Passage shown:
:::
Python logs — a json’s journey to Elasticsearch

Logging in json format and visualizing it using Kibana

Yonahdissen

Published in

DevOps Dudes

4 min readJun 22, 2020

What is Logging?

Logging is the output of your system. It let’s you know when something goes wrong with your system and it is not working as expected. It might have a problem connecting to the database or may just be throwing an exception which you haven’t thought of.

In addition the log shows the system is working properly. It shows that the systems functionalities are working and everything is working as expected. Both parts enabling the developers and maintainers to easily debug.

The stack

In this case we’ll be using EFK(Elastic Fluentd and Kibana) Fluentd being the agent forwarding the logs to elastic and Kibana the visualizer.

The application will be a python app. All of the the components can be run in Docker containers but that isn’t a must.

Logging in Python

Python has a built in library called logging, this library is very simple to use. You can choose the level of logging the format of the log and the handler(which is essentially where the logs will go to e.g. a file).

A code snippet like this:

import logging


def main():
    logging.basicConfig(level="INFO")
    logging.info("Hey I'm a logger!")
    
    
if __name__ == '__main__':
    main()

Will produce this:

INFO:root:Hey I'm a logger!

This log is nice and handy, but when you want to query this kind of data, you will have to use regex’s in order to find specific data.

For example a log like this:

INFO:root:Sending Email to username: 'Jack Sparrow' regarding server_ip: '192.168.1.2'

When you want to get all the server_ip’s you need to parse the data, which is not a fun activity.

Json to the rescue!

import logging


def main():
    logging.info("Sending Email to username: 'Jack Sparrow'                                    regarding server_ip: '192.168.1.2'")


if __name__ == '__main__':
    logging.basicConfig(level="INFO")
    logging.info("Creating handler")
    root = logging.getLogger()
    hdlr = root.handlers[0]
    json_format = logging.Formatter('{"time": "%(asctime)s", "level": "%(levelname)s", "message": "%(message)s"}')
:::
Data section:
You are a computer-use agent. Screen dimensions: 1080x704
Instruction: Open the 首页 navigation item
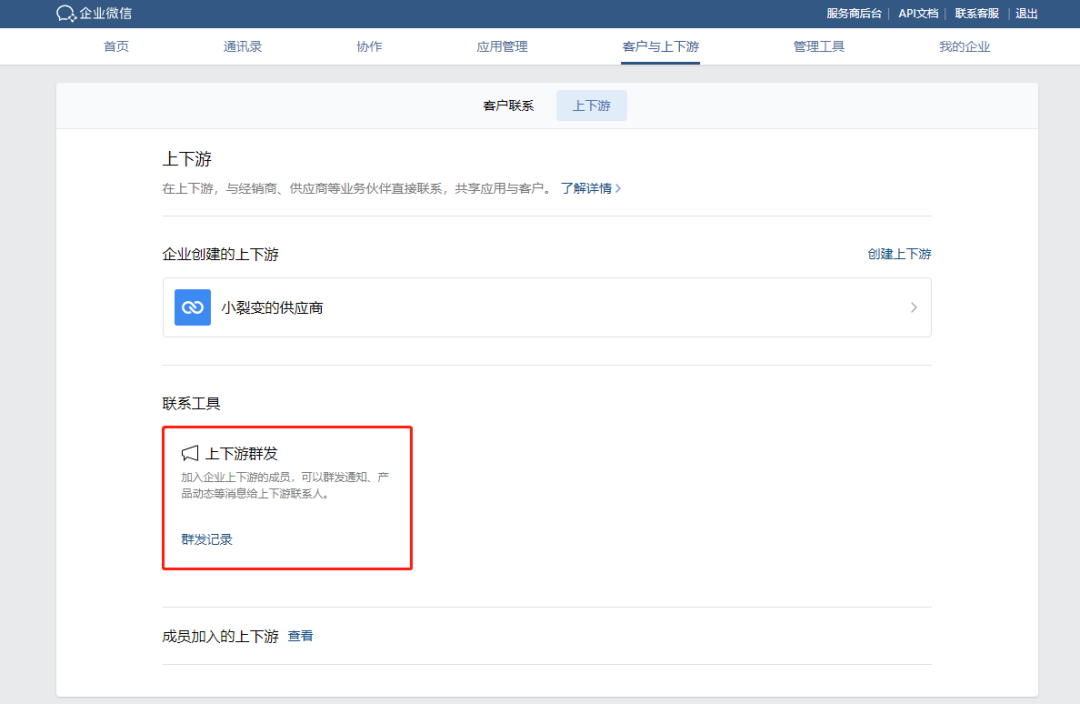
:::
What the task asks: Can you retype the whole Python logging article above, word for word?

Task output:
Python logs — a json’s journey to Elasticsearch

Logging in json format and visualizing it using Kibana

Yonahdissen

Published in

DevOps Dudes

4 min readJun 22, 2020

What is Logging?

Logging is the output of your system. It let’s you know when something goes wrong with your system and it is not working as expected. It might have a problem connecting to the database or may just be throwing an exception which you haven’t thought of.

In addition the log shows the system is working properly. It shows that the systems functionalities are working and everything is working as expected. Both parts enabling the developers and maintainers to easily debug.

The stack

In this case we’ll be using EFK(Elastic Fluentd and Kibana) Fluentd being the agent forwarding the logs to elastic and Kibana the visualizer.

The application will be a python app. All of the the components can be run in Docker containers but that isn’t a must.

Logging in Python

Python has a built in library called logging, this library is very simple to use. You can choose the level of logging the format of the log and the handler(which is essentially where the logs will go to e.g. a file).

A code snippet like this:

import logging


def main():
    logging.basicConfig(level="INFO")
    logging.info("Hey I'm a logger!")
    
    
if __name__ == '__main__':
    main()

Will produce this:

INFO:root:Hey I'm a logger!

This log is nice and handy, but when you want to query this kind of data, you will have to use regex’s in order to find specific data.

For example a log like this:

INFO:root:Sending Email to username: 'Jack Sparrow' regarding server_ip: '192.168.1.2'

When you want to get all the server_ip’s you need to parse the data, which is not a fun activity.

Json to the rescue!

import logging


def main():
    logging.info("Sending Email to username: 'Jack Sparrow'                                    regarding server_ip: '192.168.1.2'")


if __name__ == '__main__':
    logging.basicConfig(level="INFO")
    logging.info("Creating handler")
    root = logging.getLogger()
    hdlr = root.handlers[0]
    json_format = logging.Formatter('{"time": "%(asctime)s", "level": "%(levelname)s", "message": "%(message)s"}')